The predications in each set were then further processed to locate useful X-Y and Y-Z relations. In both sets, predications containing non-specific arguments were eliminated. We then defined the X and Z terms in each set. In the X set, this was “Antipsychotic Agents,” and all predications not containing this concept as subject were eliminated, leaving 16,704 predications. In the Z set, the Z term was defined as concepts having the UMLS semantic type ‘Neoplastic Process’. After eliminating predications not having an object with this semantic type, 37,535 predications were left.

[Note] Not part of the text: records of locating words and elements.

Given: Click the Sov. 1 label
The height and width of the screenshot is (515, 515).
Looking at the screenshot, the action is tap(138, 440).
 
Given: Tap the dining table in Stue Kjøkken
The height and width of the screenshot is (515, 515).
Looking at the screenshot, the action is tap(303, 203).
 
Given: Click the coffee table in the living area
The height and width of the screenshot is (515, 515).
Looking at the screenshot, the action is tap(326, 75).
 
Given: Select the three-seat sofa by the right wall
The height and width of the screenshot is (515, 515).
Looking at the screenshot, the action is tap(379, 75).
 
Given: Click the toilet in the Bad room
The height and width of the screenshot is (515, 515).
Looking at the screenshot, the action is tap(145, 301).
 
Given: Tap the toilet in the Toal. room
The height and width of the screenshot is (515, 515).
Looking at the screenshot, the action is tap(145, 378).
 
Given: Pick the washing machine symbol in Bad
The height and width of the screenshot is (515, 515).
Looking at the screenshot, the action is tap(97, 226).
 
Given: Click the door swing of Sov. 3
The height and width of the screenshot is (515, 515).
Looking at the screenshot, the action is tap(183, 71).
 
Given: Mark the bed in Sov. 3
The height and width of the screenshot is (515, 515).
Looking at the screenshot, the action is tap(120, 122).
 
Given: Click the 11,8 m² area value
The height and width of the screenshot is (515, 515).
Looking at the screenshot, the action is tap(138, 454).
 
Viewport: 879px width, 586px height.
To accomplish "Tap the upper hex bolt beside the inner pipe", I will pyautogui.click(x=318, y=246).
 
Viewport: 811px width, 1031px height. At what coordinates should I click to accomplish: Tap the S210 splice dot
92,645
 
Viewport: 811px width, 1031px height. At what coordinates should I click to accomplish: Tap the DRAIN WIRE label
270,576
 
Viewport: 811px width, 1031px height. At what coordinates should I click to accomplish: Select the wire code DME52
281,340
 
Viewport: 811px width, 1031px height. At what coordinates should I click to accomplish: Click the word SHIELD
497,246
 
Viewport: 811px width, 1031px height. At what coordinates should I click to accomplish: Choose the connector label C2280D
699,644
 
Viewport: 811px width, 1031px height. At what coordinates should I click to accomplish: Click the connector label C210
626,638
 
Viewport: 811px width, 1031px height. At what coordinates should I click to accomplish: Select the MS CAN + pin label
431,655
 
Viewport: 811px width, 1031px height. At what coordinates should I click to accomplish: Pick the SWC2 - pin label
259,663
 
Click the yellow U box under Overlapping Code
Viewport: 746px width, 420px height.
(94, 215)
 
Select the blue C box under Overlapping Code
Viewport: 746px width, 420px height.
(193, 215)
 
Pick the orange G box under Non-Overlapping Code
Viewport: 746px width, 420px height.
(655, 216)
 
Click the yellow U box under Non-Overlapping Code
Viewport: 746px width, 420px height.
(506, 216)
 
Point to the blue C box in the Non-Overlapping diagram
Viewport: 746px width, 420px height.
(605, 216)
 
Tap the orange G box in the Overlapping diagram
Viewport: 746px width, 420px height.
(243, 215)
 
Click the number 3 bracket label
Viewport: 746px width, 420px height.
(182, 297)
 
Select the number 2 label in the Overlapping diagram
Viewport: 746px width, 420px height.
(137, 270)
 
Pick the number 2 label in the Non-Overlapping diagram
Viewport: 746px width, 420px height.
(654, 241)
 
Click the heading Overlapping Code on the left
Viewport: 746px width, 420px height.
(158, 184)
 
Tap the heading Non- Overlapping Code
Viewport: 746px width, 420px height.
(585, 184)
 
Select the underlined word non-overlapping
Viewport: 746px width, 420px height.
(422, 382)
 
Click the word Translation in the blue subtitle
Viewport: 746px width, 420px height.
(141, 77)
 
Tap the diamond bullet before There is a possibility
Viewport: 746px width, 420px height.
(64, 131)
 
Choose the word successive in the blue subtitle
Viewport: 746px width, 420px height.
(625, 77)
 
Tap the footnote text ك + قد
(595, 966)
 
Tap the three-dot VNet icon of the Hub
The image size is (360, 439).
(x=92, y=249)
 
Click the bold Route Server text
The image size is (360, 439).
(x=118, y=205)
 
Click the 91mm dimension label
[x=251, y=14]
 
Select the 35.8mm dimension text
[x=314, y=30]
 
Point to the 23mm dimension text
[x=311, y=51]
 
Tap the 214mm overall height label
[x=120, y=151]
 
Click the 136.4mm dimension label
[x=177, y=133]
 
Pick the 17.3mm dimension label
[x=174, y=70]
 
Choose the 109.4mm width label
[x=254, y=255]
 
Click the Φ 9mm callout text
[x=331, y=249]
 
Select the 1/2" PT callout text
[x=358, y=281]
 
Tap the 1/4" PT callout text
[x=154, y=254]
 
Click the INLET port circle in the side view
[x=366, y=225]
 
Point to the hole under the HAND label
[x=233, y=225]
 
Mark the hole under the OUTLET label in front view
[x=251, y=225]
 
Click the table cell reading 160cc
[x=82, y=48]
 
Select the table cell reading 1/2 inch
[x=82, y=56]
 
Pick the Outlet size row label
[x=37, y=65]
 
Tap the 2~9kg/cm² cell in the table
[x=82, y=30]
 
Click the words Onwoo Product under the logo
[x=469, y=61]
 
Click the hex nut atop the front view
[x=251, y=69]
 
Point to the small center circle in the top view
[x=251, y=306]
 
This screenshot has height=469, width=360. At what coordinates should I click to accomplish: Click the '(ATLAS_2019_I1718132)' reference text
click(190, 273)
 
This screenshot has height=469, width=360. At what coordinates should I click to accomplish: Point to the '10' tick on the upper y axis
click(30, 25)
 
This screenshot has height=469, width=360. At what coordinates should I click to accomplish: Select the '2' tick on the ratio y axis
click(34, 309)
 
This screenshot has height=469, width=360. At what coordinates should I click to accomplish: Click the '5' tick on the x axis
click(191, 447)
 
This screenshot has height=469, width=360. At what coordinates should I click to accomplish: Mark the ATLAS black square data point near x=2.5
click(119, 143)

The X and Z predications were then filtered through lines one and two of the May_Disrupt discovery pattern. In the X set, only predications with predicate INHIBITS were kept (line one); this produced 568 X-Y relations representing an antipsychotic agent inhibiting a bioactive substance. In the Z set, only predications with predicates CAUSES, PREDISPOSES, and ASSOCIATED_WITH were kept (line two), resulting in 16,943 Y-Z relations representing a bioactive substance playing a role in the etiology of cancer. From the remaining X-Y and Y-Z relations, we then isolated the list of Y arguments they shared.
Before further analysis, we eliminated some concepts from the Y list which were unlikely to be useful. We erased all drugs (concepts with UMLS semantic type ‘Pharmacologic Substance’) since our current goal was not to assess X concepts interacting with drugs. Further, concepts referring to classes (such as “Tumor Suppressor Genes”), rather than specific substances, were also eliminated. Fifteen Y terms remained, as listed in (4).
(4) Y Terms
APOD gene
APOE gene
*Brain-Derived Neurotrophic Factor
Calmodulin-Dependent Phosphodiesterase
CASP4
Concanavalin A
CRH gene
*CYP2D6 gene
Dopamine D2 Receptor
EPO gene
GAG gene
*Glucocorticoid Receptor
Heat shock proteins
*PRL gene
Receptors, Purinergic P1
*TNF gene
These are substances both inhibited by antipsychotic agents and involved in the etiology of cancer; they can potentially contribute to our understanding of the mechanisms underlying antipsychotic agents treating cancer.
The accuracy of the predications in which the fifteen Y terms occurred was assessed manually by the first author. The ten unstarred terms in (4) were determined to have come from predications generated due to SemRep errors. Almost all of these were due to ambiguous words or acronyms. For example, the text token Ca2+ was wrongly mapped to the gene concept “CASP4,” which then became an argument in an incorrect SemRep predication. The five concepts marked with an asterisk are those remaining after validation and may serve as (partial) explanatory links between the antipsychotic agents and cancer.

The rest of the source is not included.